=== Aim of the task ===
Taking the listing below, restate word for word each line from the line with "Image resolution: width=1920" to the line with "1138x471 pixels.", ends included, and stop there.

=== Provided material ===
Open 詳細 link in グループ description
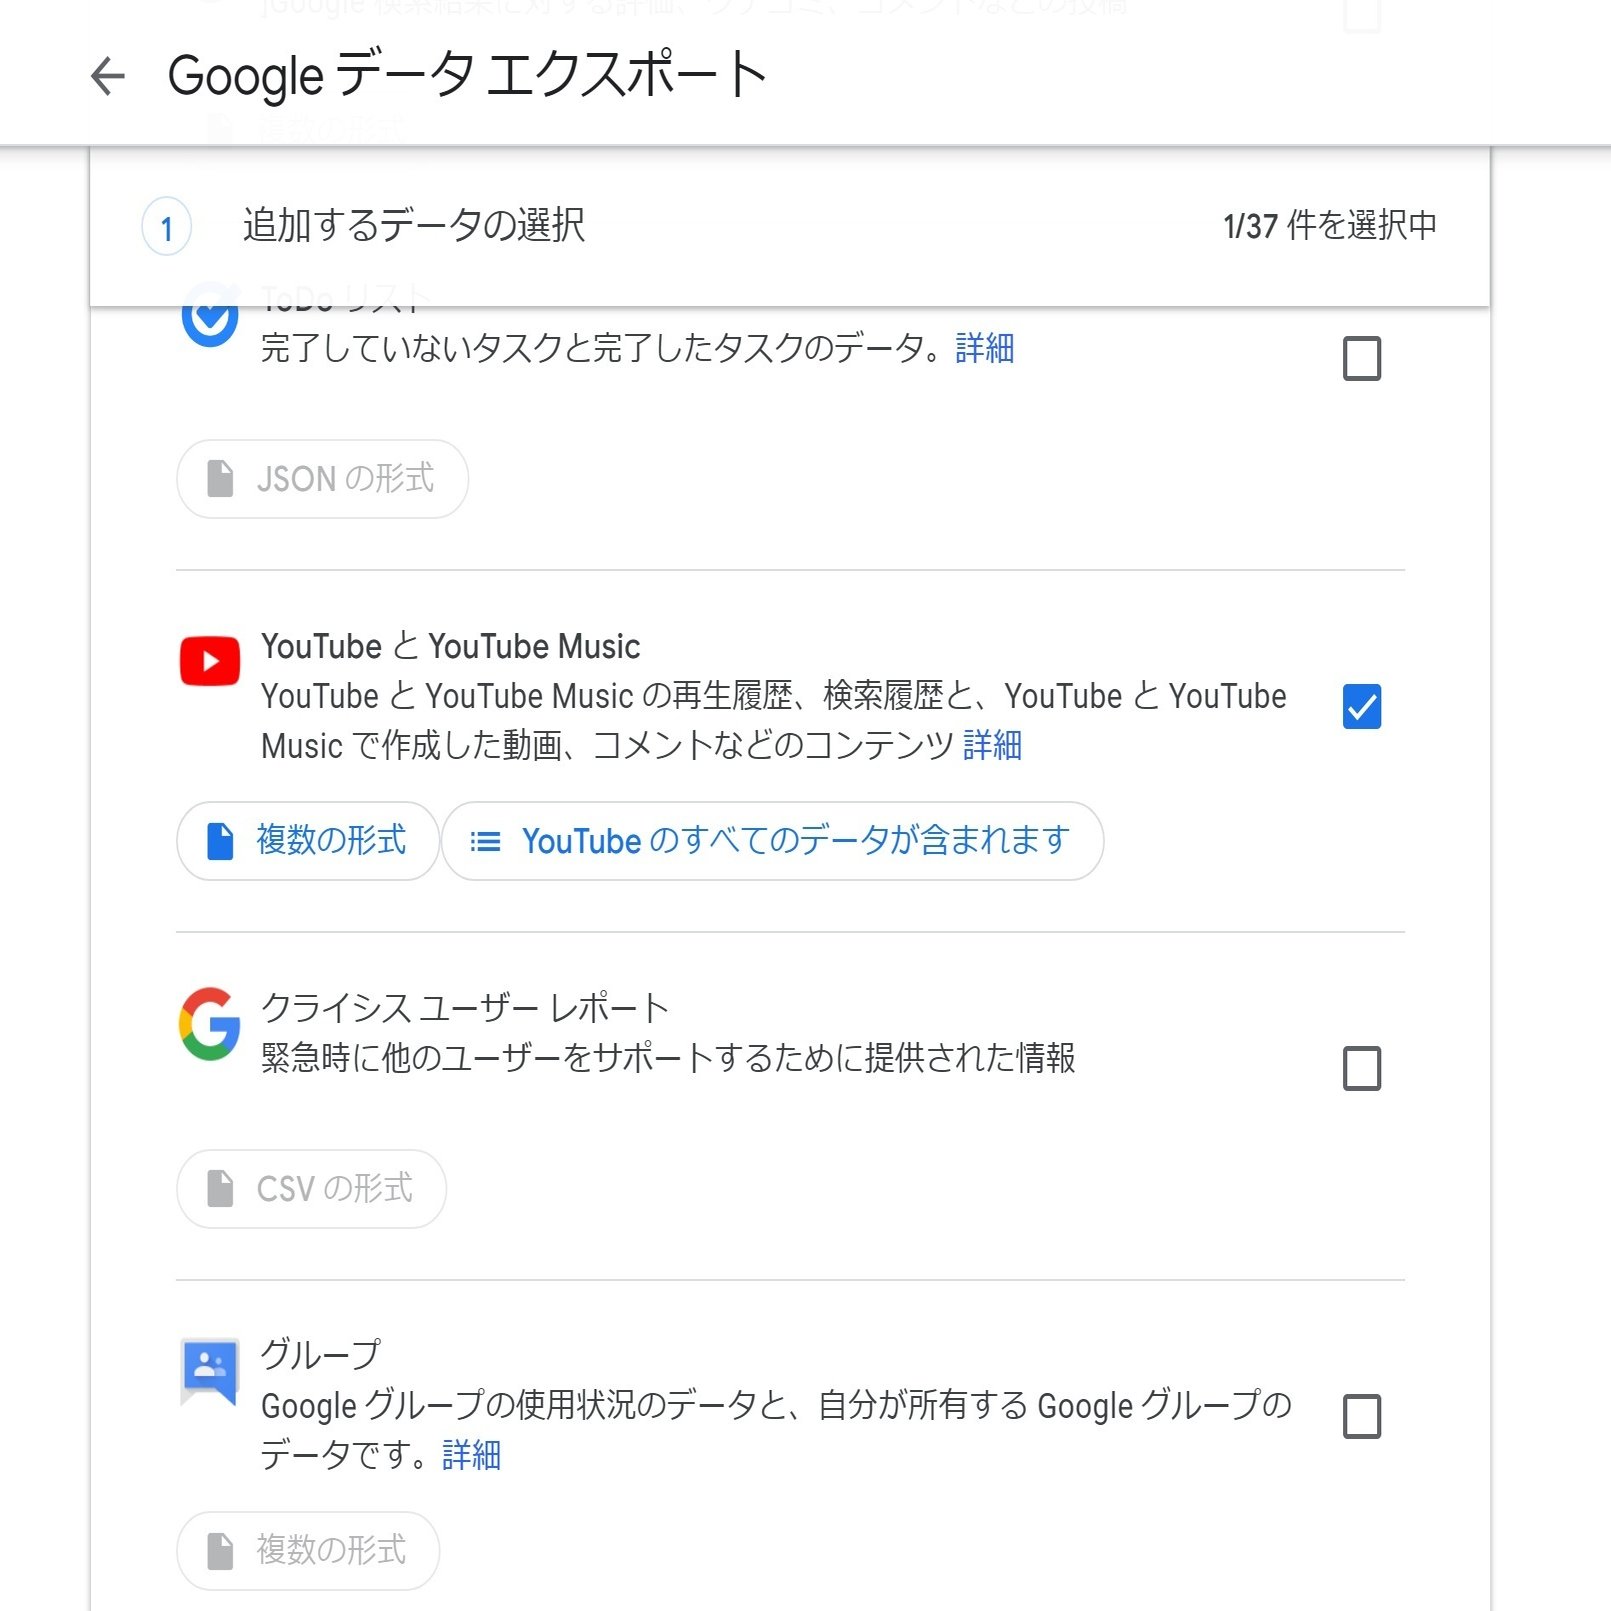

...

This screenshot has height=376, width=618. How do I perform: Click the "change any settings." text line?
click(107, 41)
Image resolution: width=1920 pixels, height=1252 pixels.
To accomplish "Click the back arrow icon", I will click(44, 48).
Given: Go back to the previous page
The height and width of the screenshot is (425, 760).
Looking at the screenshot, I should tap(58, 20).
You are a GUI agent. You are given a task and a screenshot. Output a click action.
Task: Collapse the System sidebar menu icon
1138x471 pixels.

=== Result of this exercise ===
Image resolution: width=1920 pixels, height=1252 pixels.
To accomplish "Click the back arrow icon", I will click(44, 48).
Given: Go back to the previous page
The height and width of the screenshot is (425, 760).
Looking at the screenshot, I should tap(58, 20).
You are a GUI agent. You are given a task and a screenshot. Output a click action.
Task: Collapse the System sidebar menu icon
1138x471 pixels.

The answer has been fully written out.